The decomposition process allows us to work with simpler rational functions, such as \( \frac{1/2}{u} + \frac{1/2}{2+u} \). These simpler fractions are much easier to integrate. Rational functions frequently require methods like substitution or partial fraction decomposition for integration.

• Simplify complex fractions into manageable parts.
• Use algebraic methods to work through function transformations.
• Apply integration techniques to each part separately for solution finding.

Logarithmic Integration

Logarithmic integration is a technique used when integrating fractions where the denominator is a simple linear term. Once we decompose \( \frac{1}{u(2+u)} \) into partial fractions, each fraction is of a form that can be integrated using basic rules of integration involving logarithms.
Integrate each part separately: \( -\frac{1}{2} \int \frac{1}{u} \, du \) and \( -\frac{1}{2} \int \frac{1}{2+u} \, du \).

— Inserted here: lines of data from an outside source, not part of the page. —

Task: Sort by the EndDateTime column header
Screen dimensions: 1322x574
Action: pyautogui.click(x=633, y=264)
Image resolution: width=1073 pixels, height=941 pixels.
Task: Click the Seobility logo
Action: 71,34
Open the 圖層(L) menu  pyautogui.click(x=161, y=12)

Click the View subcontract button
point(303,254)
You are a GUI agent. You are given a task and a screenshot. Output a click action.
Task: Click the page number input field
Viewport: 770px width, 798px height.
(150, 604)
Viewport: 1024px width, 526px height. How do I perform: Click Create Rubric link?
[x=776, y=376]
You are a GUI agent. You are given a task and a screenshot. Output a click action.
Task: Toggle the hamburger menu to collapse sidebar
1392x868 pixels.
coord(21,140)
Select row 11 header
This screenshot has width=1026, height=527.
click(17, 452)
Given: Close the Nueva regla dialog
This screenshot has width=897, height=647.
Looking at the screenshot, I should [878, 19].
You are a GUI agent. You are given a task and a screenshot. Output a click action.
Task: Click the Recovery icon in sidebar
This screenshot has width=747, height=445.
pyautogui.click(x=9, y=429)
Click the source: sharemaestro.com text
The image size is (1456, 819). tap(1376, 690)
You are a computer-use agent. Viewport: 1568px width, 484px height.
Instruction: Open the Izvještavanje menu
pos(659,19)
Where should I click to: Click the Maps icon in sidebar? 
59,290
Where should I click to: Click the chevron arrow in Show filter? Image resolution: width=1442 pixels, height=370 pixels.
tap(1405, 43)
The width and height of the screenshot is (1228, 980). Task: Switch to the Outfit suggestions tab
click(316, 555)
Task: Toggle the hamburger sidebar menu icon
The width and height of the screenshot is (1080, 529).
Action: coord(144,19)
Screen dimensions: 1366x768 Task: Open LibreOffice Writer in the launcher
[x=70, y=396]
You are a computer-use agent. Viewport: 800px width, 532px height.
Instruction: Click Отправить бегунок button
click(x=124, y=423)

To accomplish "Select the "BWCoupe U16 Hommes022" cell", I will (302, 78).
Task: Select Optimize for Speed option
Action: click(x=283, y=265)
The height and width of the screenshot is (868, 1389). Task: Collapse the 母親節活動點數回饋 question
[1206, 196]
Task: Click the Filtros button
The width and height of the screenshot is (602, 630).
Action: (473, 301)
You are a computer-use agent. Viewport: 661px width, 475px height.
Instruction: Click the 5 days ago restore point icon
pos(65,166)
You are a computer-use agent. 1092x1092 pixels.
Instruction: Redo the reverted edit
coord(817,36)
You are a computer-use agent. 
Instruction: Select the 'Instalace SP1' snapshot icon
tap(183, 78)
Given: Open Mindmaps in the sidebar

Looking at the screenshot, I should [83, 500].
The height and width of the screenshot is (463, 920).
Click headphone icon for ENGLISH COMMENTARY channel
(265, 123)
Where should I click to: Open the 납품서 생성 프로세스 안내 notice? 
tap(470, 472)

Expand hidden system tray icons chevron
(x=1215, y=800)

These integrals result in \(-\frac{1}{2} \ln|u|\) and \(-\frac{1}{2} \ln|2+u|\), respectively.
Finally, these results are combined to form the solution \( -\frac{1}{2} (\ln |u| + \ln |2+u|) \), simplified to \( -\frac{1}{2} \ln |u(2+u)| + C \).
When transformed back to the original variables, the final expression involves logarithms, showing how logarithmic integration simplifies and completes the integration process for these kinds of rational functions.

• Simplify fractions into forms suitable for logarithmic integration.
• Apply basic logarithmic integration rules to each term.
• Re-substitute original variables at the end of integration.